Darüber hinaus reichert Wienand seine Ausführungen durch zahllose Zitate aus Rudolf Rockers Korrespondenz an, die von ihm wohl zum ersten Mal umfassend ausgewertet wurde, und so gelingt es ihm, auch auf die Persönlichkeit dieser "Vaterfigur des Anarcho-Syndikalismus" ein aufschlussreiches Licht zu werfen. Trotz dem durchaus hohen wissenschaftlichen Niveau der Biographie, wofür auch die zahlreichen und nützlichen Literaturhinweise sprechen, macht sie Wienands fast romanhafter Schreibstil leicht lesbar und vermittelt zuweilen sehr anschaulich das Gefühl ,Rudolf Rockers Werdegang beinahe Schritt für Schritt folgen zu können.
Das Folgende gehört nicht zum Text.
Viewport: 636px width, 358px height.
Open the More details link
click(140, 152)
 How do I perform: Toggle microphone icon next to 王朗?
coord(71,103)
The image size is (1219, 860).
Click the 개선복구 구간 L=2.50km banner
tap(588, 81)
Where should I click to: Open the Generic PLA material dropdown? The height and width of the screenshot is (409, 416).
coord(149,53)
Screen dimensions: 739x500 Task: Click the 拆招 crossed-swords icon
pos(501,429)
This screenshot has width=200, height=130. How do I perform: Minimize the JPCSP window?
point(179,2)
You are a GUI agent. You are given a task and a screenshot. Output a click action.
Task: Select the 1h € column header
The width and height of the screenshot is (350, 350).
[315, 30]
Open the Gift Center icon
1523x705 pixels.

Diesen ausgesprochen anerkennenswerten und lehrreichen Gesamteindruck trübt jedoch in nicht unerheblichem Maße ein, weder vom menschlichen noch vom wissenschaftlichen Standpunkt aus zu akzeptierender, Wesenszug des Autors, der hier in einer völlig kritiklosen Heldenverehrung dieses "anarchistischen Führers" zum Ausdruck kommt. Wienand muss derart vom Leben und Wirken Rudolf Rockers angetan sein, dass ihm diese Voreingenommenheit jeglichen kritischen Blick verstellt. Wenn er überhaupt einmal leise kritische Anmerkungen macht, wie zu Rockers Vorgehen in den Richtungsstreitigkeiten innerhalb der Freien Arbeiter Union Deutschlands in den 20er Jahren oder zu den Reaktionen vieler deutscher und englischer Anarchisten gegen seine Interventionen nach dem 2.Weltkrieg von Amerika aus, so bemüht er diese umgehendst damit abzutun, dass er sie entweder persönlichen Rivalitäten oder dem unehrenhaften Charakter der Kritiker Rockers zuschreibt. Eine derartige, völlig Rockers Wesen widersprechende, Heldenverehrung mittels der Bezichtigung und Verleumdung des jeweiligen Gegenspielers, ohne auch nur im Geringsten auf dessen theoretische und praktische Motive einzugehen, lässt diese Unausgewogenheit um so nachhaltiger und unverzeihlicher erscheinen und verlangt streckenweise vom Leser ein gerütteltes Maß an Duldsamkeit.

Nichtsdestotrotz behält Wienands Werk zweifellos seinen Wert als erste zusammenfassende Darstellung des Lebens und Wirkens Rudolf Rockers und als wichtiger Beitrag zur anarchistischen Geschichtsschreibung.